In education, religion should be covered as history is covered: as an account of the various means by which people sought to make sense of and manage the world in the past.  All links, formal and perceived, between the state and religion of any kind should be severed.  Religious belief, as with any other form of belief, is something some people will adhere to but it is not something that should be given credibility through the patronage of the state: particularly in the form of tie ups between schools and religious bodies such as the church.  Religion should be subject to the same scrutiny as every other subject.  If two conflicting statements disagree, at least one of them must be wrong.  On this simple piece of logic alone most religious belief systems fall, yet still we give them patronage, and once established they are very hard to break.

Despite over 200 years having passed since the birth of Charles Darwin and over 140 years since that of Albert Einstein few school children are taught their theories so as to comprehend how fundamentally important they are to understanding what we now have learned about the universe, our place in it and how the future will roll out.  Mike Pence, the current vice president of the USA, thinks Darwin's theory of evolution through natural selection is 'a theory' in the same sense that we might have a theory that the guy with the shifty eyes in a TV drama 'did it', https://www.youtube.com/watch?v=ikax0Y0NJsY rather than an explanation that is consistent with the findings of all scientific experiments and investigations carried out over the past 100 years, and that the 'theory' of intelligent design (i.e.

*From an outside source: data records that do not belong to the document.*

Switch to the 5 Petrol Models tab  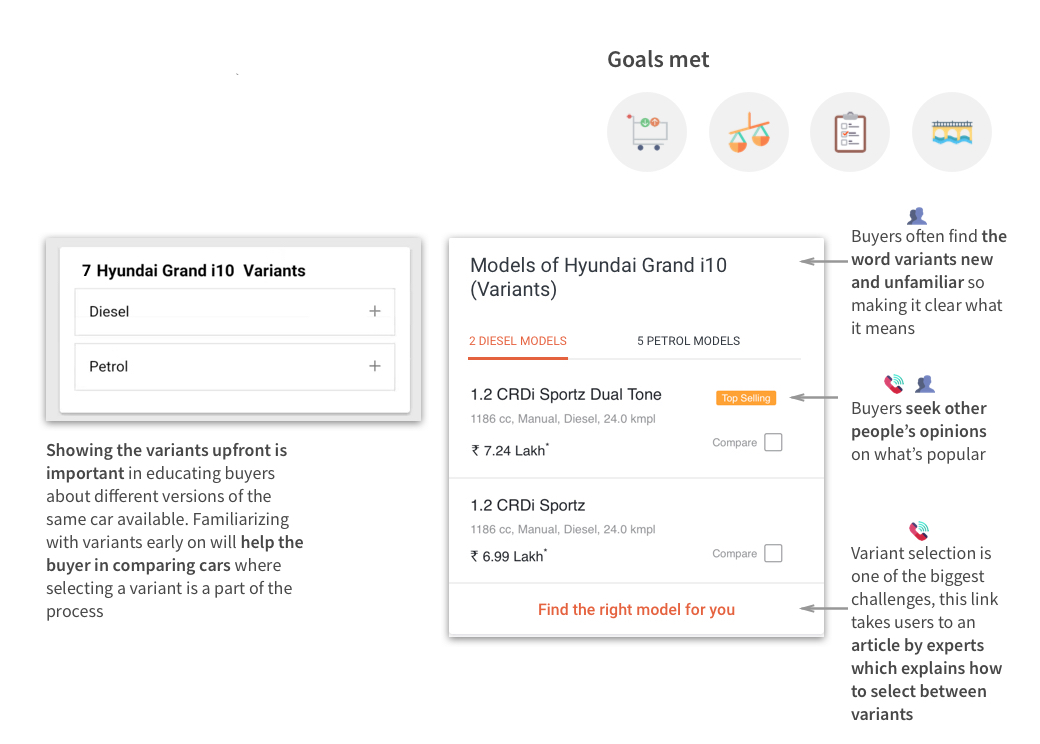pos(688,341)
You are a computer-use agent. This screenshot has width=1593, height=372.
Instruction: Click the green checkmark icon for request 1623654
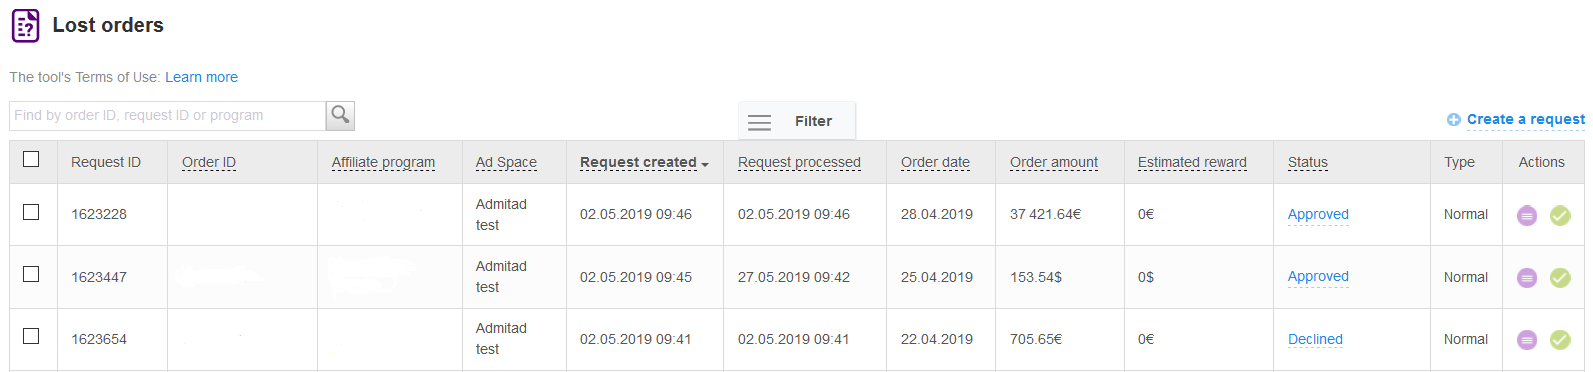(1560, 340)
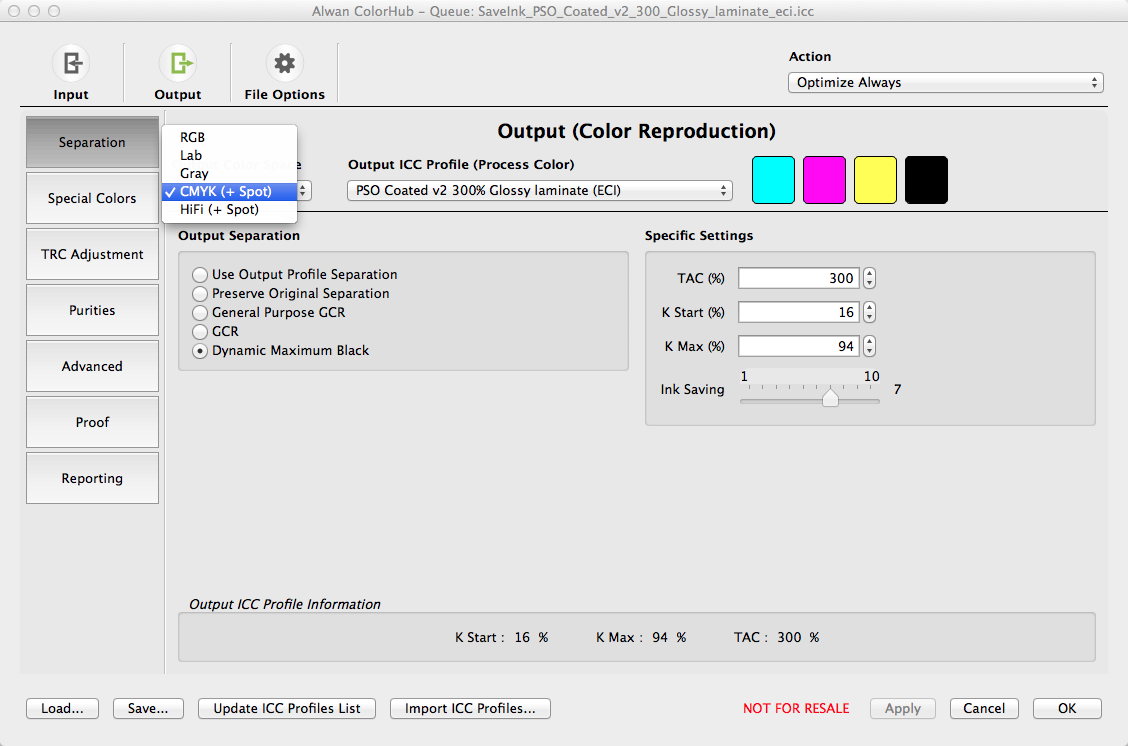Open the Proof tab
Viewport: 1128px width, 746px height.
(92, 422)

God did it) is the only "rational" means by which to explain the entirety of existence.  That the musings of a profoundly ignorant and indoctrinated human being can now be attached to the first officer of the most important nation on Earth, because the views espoused by his power driven boss and his own views on this and other matters resonate strongly with the views of a significant portion of the electorate, should give an indication of how democracy has the potential to fail us.  

Democracy is the best form of government we have, but if it is to be of service to us in the future the electorate has to have sufficient understanding and be sufficiently well informed that it can vote for progress rather than regression; because as with nuclear weaponry and computer technology, there is no going back.  Even if it weren't for the barriers presented by a Trump administration and other regressive administrations around the world, the challenges are great, and seemingly we have yet to even begin addressing them.